Purine nucleoside phosphorylase (PNP) catalyses the reversible phosphorolysis of purine ribonucleosides and 2′-deoxyribonu-cleosides to the free base and ribose-1-phosphate or 2′-deoxyribose-1-phosphate. Mammalian PNP is specific for guanosine, inosine and certain analogues, although PNPs from other organisms show varying levels of specificity. Interest in PNP arises primarily from its critical role in purine nucleoside metabolism and in T-cell function, which indicates that inhibitors of this enzyme might be useful in the treatment of T-cell proliferative diseases, such as T-cell leukaemias and lymphomas, in the suppression of host-vs-graft response in organ transplant patients, and in the treatment of T-cell mediated autoimmune diseases.
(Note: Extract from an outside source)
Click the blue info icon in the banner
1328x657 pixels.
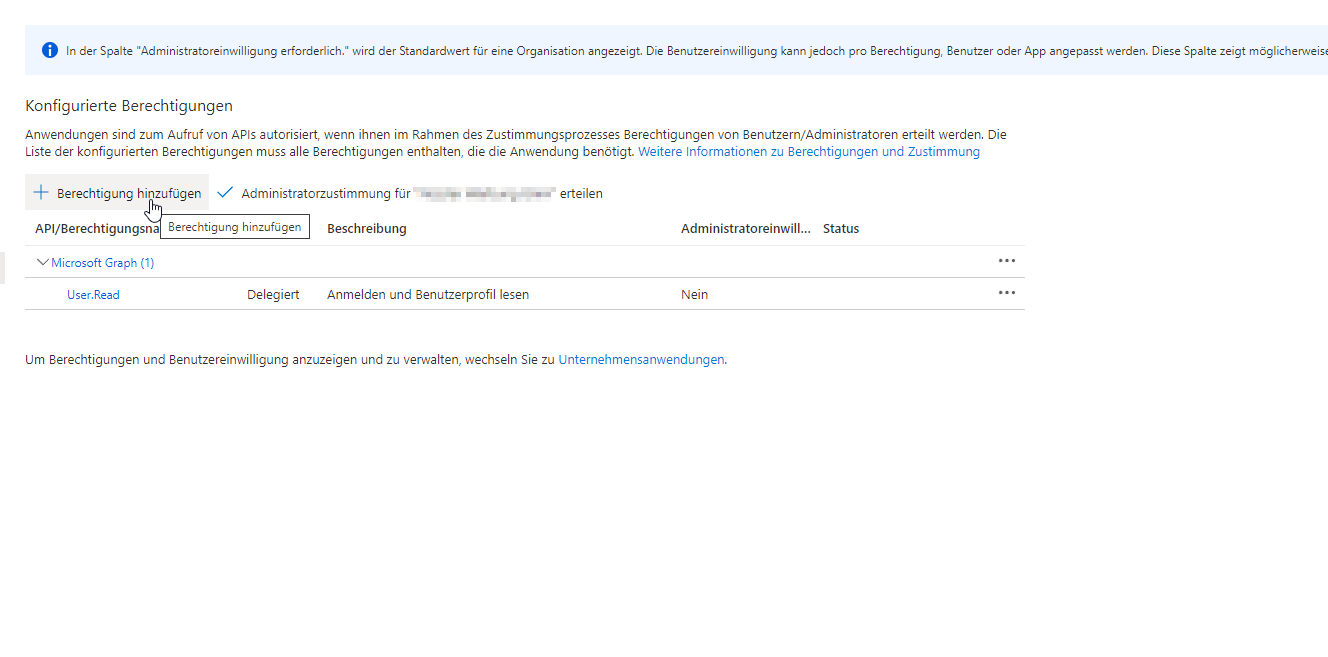point(49,50)
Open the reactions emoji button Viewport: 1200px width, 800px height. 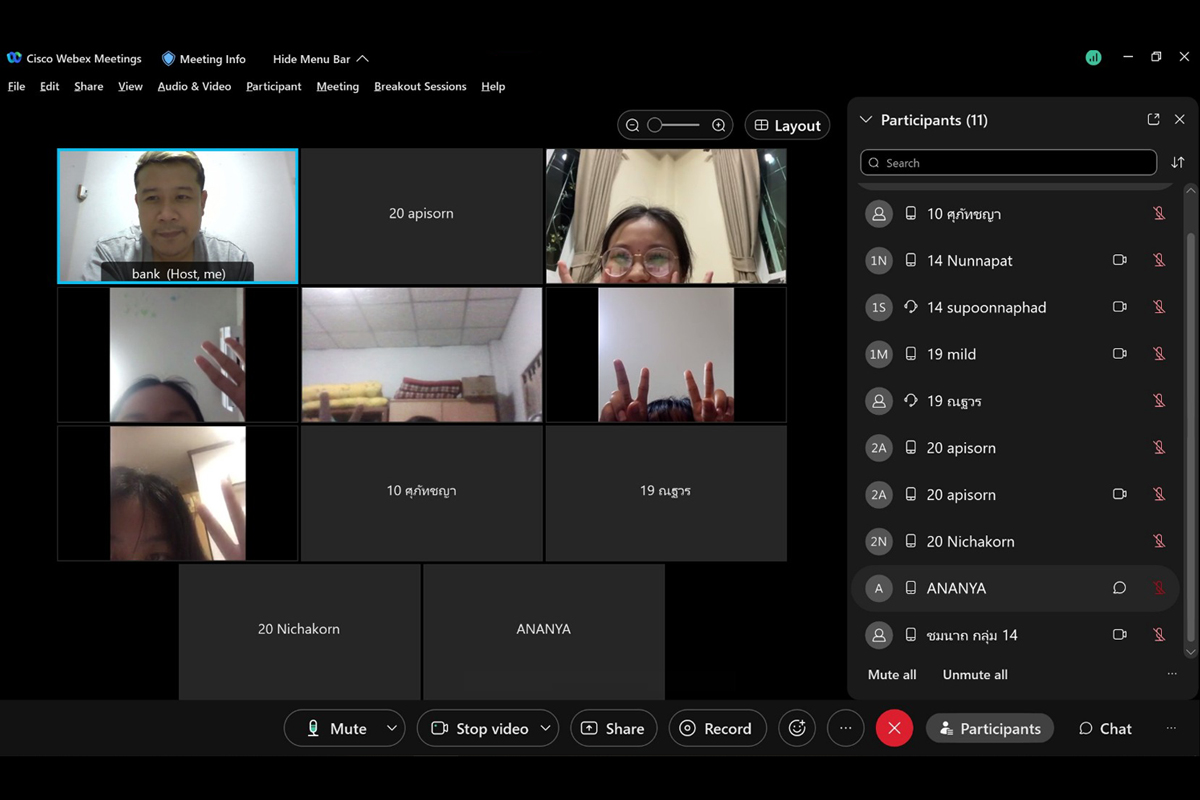(x=797, y=728)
They may also be effective in the treatment of gout and certain parasitic diseases such as malaria. Most potent inhibitors of this enzyme are derivatives of guanine or 8-aminoguanine, including 9-arylmethyl derivatives. Of these, 9-benzylguanines substituted at position 2 or 3 of the phenyl ring by a side chain terminating in a phosphonate moiety are the most potent, with Ki in the 1 nM range, although these compounds have limited potential as drugs because of their very low cell permeability. As a result, inhibitors of this type that have been tested are effective in whole cells only at concentrations of 100 μM or higher. On the other hand, the three-dimensional structure of human PNP, determined by X-ray crystallography, has been used in designing novel inhibitors of this key enzyme, resulting in several families of membrane-permeable inhibitors with IC50S in the 6 to 30 nM range. The inhibition is competitive with respect to both inosine and phosphate. 9-(3-pyridylmethyl)-9-deazaguanine (BCX-34) was chosen from this group of inhibitors for further study. Its Ki for the inhibition of human erythrocytic PNP is 31 nM, and its IC50 for inhibition of the proliferation of T-cells (CCRF-CEM) is 0.8 μM in the presence of 2′-deoxyguanosine, which alone has no effect on cells. It did not inhibit the proliferation of B-cells (MGL-8) up to 30 μM. Phase I/II clinical studies of a dermal formulation of BCX-34 have shown this drug to be efficacious and safe in the treatment of cutaneous T-cell lymphoma and psoriasis.